[Goal of the exercise]
The task calls for each line of the records below in which the word "range" appears.

[Data extracts]

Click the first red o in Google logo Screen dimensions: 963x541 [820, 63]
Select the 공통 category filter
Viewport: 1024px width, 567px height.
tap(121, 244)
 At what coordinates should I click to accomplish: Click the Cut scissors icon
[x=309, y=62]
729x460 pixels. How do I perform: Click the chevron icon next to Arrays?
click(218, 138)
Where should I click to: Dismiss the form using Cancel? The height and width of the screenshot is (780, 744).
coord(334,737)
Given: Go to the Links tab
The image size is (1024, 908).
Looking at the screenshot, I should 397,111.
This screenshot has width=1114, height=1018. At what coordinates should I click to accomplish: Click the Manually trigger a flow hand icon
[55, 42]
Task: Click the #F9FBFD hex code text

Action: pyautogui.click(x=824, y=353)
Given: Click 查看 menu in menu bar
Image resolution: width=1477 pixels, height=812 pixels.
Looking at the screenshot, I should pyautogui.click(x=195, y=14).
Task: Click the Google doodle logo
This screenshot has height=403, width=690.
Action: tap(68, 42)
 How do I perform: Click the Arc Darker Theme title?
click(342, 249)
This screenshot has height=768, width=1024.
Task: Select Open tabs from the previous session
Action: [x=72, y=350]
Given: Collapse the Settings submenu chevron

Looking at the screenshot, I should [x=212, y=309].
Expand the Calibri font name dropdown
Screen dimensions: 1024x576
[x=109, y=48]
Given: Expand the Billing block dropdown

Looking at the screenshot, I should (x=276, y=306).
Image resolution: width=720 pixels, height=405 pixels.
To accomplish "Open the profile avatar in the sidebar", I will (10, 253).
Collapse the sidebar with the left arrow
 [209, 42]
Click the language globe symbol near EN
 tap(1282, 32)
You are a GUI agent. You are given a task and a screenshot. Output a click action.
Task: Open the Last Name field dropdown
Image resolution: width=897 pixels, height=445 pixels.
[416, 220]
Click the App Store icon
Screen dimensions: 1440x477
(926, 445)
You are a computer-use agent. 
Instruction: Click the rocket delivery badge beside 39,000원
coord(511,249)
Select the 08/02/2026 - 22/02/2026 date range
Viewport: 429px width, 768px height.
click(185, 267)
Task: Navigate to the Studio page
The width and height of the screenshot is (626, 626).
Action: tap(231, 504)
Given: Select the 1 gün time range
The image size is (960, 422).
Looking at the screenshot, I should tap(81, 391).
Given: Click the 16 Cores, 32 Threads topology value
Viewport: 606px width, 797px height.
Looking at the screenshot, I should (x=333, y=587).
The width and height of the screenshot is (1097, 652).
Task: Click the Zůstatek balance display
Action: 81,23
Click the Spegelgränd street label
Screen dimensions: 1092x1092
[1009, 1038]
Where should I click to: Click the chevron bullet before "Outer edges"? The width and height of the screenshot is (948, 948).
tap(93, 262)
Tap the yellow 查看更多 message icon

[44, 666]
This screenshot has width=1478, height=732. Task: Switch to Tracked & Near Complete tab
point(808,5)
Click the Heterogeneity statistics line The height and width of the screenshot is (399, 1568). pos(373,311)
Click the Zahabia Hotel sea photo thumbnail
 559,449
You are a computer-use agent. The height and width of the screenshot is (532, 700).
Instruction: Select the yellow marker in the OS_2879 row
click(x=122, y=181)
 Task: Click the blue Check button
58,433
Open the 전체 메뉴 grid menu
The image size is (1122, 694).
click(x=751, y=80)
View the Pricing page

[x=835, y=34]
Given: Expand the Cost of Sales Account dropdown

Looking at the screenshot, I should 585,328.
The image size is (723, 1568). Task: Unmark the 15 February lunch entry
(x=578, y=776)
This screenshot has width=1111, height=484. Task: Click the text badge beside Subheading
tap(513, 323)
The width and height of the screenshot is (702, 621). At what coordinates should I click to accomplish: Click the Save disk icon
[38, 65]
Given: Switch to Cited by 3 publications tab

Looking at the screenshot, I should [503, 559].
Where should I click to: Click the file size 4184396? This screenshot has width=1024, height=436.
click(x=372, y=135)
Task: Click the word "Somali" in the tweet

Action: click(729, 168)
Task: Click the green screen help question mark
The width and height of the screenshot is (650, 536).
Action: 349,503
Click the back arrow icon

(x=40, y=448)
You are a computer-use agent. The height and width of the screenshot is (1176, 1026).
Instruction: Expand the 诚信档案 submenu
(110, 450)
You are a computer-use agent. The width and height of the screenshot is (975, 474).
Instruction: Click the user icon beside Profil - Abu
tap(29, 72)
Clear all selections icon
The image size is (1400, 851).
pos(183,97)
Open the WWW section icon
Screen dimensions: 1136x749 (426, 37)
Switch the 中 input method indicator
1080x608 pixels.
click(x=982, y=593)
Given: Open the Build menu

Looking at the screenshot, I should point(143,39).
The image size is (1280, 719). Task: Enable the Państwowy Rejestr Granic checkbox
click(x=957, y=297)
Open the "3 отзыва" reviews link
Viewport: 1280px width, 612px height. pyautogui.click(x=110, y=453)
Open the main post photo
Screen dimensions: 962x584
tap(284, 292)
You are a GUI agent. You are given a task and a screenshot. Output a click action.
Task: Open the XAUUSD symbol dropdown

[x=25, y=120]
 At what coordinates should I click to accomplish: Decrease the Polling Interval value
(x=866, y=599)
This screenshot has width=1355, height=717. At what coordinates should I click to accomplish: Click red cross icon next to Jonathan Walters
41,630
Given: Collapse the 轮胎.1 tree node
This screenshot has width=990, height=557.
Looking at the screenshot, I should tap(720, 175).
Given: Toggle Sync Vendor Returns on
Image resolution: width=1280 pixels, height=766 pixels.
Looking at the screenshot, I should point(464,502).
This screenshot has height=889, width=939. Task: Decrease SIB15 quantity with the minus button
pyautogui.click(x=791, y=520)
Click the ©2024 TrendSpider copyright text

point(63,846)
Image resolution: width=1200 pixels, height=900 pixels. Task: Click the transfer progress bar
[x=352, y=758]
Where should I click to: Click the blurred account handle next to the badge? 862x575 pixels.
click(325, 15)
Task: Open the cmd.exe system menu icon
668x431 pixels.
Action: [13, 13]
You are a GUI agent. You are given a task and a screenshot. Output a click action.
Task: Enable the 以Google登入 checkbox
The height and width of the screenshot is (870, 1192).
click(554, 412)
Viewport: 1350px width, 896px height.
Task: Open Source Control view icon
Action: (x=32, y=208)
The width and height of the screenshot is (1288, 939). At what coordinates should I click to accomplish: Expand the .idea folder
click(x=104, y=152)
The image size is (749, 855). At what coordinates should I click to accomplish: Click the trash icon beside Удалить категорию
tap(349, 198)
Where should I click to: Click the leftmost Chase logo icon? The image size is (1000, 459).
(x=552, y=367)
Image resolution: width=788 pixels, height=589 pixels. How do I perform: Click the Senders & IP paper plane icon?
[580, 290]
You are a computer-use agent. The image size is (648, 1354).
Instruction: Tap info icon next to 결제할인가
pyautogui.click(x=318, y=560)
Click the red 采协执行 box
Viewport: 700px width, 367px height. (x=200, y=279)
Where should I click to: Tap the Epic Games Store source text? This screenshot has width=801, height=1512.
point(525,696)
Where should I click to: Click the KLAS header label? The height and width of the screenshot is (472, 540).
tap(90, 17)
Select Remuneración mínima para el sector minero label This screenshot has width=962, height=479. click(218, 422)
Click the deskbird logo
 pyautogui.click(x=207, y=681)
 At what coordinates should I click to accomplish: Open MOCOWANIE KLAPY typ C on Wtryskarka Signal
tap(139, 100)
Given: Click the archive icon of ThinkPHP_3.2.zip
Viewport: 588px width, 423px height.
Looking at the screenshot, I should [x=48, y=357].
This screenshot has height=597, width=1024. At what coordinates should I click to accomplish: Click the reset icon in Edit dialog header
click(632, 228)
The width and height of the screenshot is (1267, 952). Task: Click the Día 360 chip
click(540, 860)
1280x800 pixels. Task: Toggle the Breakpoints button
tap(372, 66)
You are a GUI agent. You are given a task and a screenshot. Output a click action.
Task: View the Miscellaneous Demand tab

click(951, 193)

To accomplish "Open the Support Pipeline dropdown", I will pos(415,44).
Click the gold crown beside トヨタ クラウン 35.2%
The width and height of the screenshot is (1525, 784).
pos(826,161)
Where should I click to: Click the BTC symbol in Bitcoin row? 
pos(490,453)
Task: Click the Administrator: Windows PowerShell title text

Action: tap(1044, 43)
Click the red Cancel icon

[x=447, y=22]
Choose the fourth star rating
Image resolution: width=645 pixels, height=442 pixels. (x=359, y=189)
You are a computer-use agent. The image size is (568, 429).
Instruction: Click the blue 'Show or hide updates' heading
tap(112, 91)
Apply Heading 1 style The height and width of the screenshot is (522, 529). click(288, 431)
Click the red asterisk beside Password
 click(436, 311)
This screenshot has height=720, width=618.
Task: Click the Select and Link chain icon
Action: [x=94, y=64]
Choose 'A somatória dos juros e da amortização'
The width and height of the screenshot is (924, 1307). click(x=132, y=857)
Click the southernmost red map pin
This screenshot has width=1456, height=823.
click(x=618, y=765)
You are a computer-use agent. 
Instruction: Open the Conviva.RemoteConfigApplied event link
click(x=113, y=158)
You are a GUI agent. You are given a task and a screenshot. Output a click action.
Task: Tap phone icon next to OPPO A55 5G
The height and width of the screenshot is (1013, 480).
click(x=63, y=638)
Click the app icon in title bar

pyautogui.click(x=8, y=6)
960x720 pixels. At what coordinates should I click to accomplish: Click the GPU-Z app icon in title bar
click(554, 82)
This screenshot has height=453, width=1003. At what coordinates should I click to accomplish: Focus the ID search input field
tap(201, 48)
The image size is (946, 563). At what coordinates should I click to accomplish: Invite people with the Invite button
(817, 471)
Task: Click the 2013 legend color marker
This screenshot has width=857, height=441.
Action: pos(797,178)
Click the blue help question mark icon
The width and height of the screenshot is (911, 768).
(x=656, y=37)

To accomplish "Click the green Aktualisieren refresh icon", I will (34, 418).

[Final answer]
Select the 08/02/2026 - 22/02/2026 date range
Given: Select the 1 gün time range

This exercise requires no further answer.